What's this? IT executives who are satisfied with their outsourcing arrangements - even praising their vendors? This might seem strange, as mass indictments of outsourcing have led to misperceptions. In fact, some slices of outsourcing are almost always successful.

CIOs who outsource discrete processes that have well-defined business rules are almost always happy with the outcome.

READER ROI

  • Why transactional relationships are the most successful type of outsourcing
  • How to determine which processes can be outsourced
  • What to watch out for in outsourcing relationships

You've heard the tales of outsourcing gloom and doom and read about the staggering percentages of outsourcing failure. Now consider these three CIOs' experiences:

• FIVE YEARS AGO, a business unit at US energy giant Cinergy Corporation outsourced database administration services, with no plan to extend the contract to any other part of the business. But when Cinergy centralized IT two years later, CIO Bennett Gaines called on the outsourcer to provide database administration services enterprise-wide. Since then, the outsourcer has proved instrumental in a major technology shift - from data marts to an enterprise data warehouse.

• FOUR YEARS AGO, Summit Information Systems, a software developer for credit unions, outsourced disaster recovery services for its data centre, located in central Florida. In 2004, as Florida faced the worst hurricane season in its history, "[the outsourcing vendor] was willing to do whatever it took to keep our systems up and running", says Steve Steinbach, Summit's vice president of data centre operations.

• THREE YEARS AGO, JM Family Enterprises outsourced all mainframe hardware, software and operations because mainframe usage at the $US8.2 billion automotive holding company had levelled off. The outsourcing vendor immediately optimized operations so that critical month-end financial reports landed on the desks of JM Family executives first thing in the morning rather than late in the afternoon, as was the norm. "It was the same hardware. The same data. But they were able to gain efficiencies because they knew how to run a mainframe better than we were ever able to," says Senior VP and CIO Ken Yerves.

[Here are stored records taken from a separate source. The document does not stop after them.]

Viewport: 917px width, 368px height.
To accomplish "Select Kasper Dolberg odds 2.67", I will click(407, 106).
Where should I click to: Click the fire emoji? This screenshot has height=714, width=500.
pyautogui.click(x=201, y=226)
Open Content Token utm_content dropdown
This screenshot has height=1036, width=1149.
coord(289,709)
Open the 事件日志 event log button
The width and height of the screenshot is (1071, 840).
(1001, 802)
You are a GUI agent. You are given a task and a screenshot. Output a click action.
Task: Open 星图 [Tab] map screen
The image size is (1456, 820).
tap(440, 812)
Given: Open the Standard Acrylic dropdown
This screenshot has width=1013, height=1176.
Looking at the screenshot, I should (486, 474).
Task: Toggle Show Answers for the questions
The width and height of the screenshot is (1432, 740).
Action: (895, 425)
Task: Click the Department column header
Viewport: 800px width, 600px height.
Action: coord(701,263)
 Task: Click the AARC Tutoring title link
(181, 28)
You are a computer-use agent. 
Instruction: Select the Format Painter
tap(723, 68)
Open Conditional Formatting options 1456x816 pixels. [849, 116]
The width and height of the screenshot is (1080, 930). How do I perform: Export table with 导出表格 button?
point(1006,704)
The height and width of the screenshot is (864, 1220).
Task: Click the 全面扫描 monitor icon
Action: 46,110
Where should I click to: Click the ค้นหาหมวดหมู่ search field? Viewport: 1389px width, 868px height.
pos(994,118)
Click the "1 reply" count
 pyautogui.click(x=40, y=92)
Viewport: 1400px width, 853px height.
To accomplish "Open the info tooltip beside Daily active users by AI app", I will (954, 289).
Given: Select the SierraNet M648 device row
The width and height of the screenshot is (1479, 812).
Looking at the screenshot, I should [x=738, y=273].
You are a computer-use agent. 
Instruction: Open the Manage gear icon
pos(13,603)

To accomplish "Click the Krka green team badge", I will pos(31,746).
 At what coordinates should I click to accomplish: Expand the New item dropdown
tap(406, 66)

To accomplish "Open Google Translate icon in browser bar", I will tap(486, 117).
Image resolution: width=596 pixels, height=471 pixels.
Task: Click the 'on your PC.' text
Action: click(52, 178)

What's this? IT executives who are satisfied with their outsourcing arrangements - even praising their vendors? This might seem strange, as mass indictments of outsourcing have led to misperceptions. In fact, some slices of outsourcing are almost always successful.

Cinergy, Summit and JM Family achieved success by outsourcing well-defined processes that had clear business rules. Jeanne Ross, principal research scientist at MIT's Centre for Information Systems Research (CISR), calls such outsourcing arrangements "transaction relationship". These are the most straightforward of outsourcing deals. The work is relatively easily defined, and the CIO wants to farm it out for clear reasons: to gain access to specific technology expertise, to deal with variable demand for certain IT services, or to free up internal staff for higher-value work. And in these relationships, vendor and customer needs are usually aligned; what the two parties want coincides more often than not.

In a recent study by CISR and CIO (US) magazine of 90 outsourcing deals at 84 companies, CIOs showed much greater satisfaction with transaction relationships than with any other type of outsourcing. (See "Sustainable Value from Outsourcing", page 49, for a summary of the research findings and the three types of outsourcing arrangements identified.) Nine out of 10 IT executives in the study reported success with their transaction outsourcing. And CIOs who develop satisfactory transaction relationships can reap more rewards than simply saving money or freeing up staff. "Companies excelling at transaction relationships achieve agility because managers focus on processes that distinguish the company, rather than the silly things they must get right but don't want to bother with," Ross says.

That's not to say all these stories have happy endings. After all, there is the 10 percent that doesn't work out. And even successful transaction relationships can create significant problems if you're not careful, such as application silos and poorly structured enterprise architectures. But CIOs who engage in well-defined and well-managed transaction relationships with outsourcers will, in all probability, gain the sustainable value they're seeking.